International agreements generally go through the following progression, with some exceptions for different types of agreements:

  1. Exploratory discussions
  2. Negotiations
  3. Concluded negotiations
  4. Signed
  5. In force

Below you can read about what each stage means and learn what the exceptions are.

1) Exploratory discussions

For free trade agreements (FTA) and foreign investment promotion and protection agreements (FIPA), exploratory discussions are often the first step countries take to figure out what could be included in an agreement. Using economic modelling tools such as feasibility or joint studies, they determine if there would be enough interest or economic benefit in entering into an FTA or FIPA. They are not negotiations, and do not guarantee that the parties will decide to launch negotiations.

2) Negotiations

Negotiations are launched once a negotiating mandate is approved. The negotiating teams are led by a chief negotiator and include experts covering all topics under negotiation. The pace and duration of negotiations varies according to each initiative.

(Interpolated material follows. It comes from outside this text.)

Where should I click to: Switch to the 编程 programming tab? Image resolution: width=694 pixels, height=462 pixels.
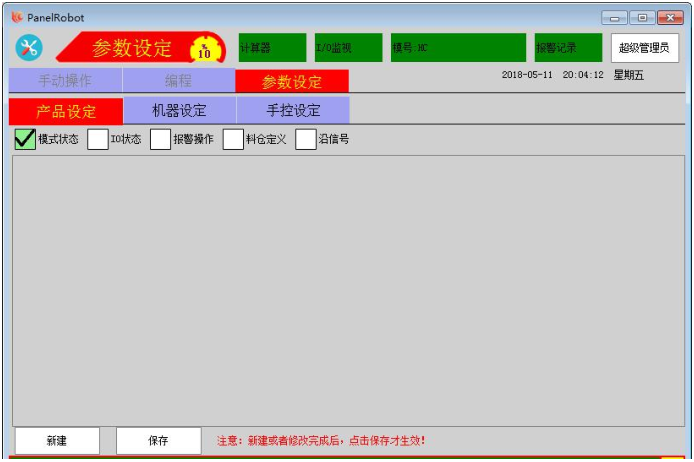178,81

Some agreements generally begin directly with negotiations and do not have formal exploratory discussions. These include plurilateral agreements, World Trade Organization (WTO) agreements and mutual recognition agreements or arrangements (MRA).

3) Concluded negotiations

Negotiations conclude once the parties arrive at consensus on all elements of an agreement. The draft text of the agreement must then be reviewed by lawyers, translated and go through the domestic approval process of each party.

4) Signed

The agreement is signed by all parties after the domestic approval process is completed. Canada’s Minister of Foreign Affairs, or a person the minister designates, can sign the agreement after getting policy approval from Cabinet and legal authority through an order in council.

5) In force

Typically, an agreement will enter into force once parties to the agreement have completed their internal ratification processes and informed each other that they are ready for the agreement to enter into force.

In Canada, the ratification process begins with the agreement being tabled in the House of Commons for 21 days for consideration and debate. Implementing legislation is also normally required and will be reviewed and passed by Parliament in order to receive royal assent. Once the Government of Canada satisfies its legislative requirements and regulatory changes have been made, the agreement can enter into force. This is subject to an order in council which provides authority to the Government of Canada to complete steps to bring the treaty into force.

In the case of FTAs, the agreements can have provisions that are implemented in stages. For example, tariffs can be slowly phased out, quotas modified and regulations adjusted over time. “Full implementation” occurs when the longest tariff phase-outs or other transition measures in the agreement have been completed.

For plurilateral agreements or multilateral agreements, there are sometimes specific thresholds, such as requiring ratification by a certain number of countries, before the agreement can enter into force.

Finally, mutual recognition arrangements, which are not legally binding, are not subject to a ratification process. By contrast, mutual recognition agreements are legally binding and so have to be ratified.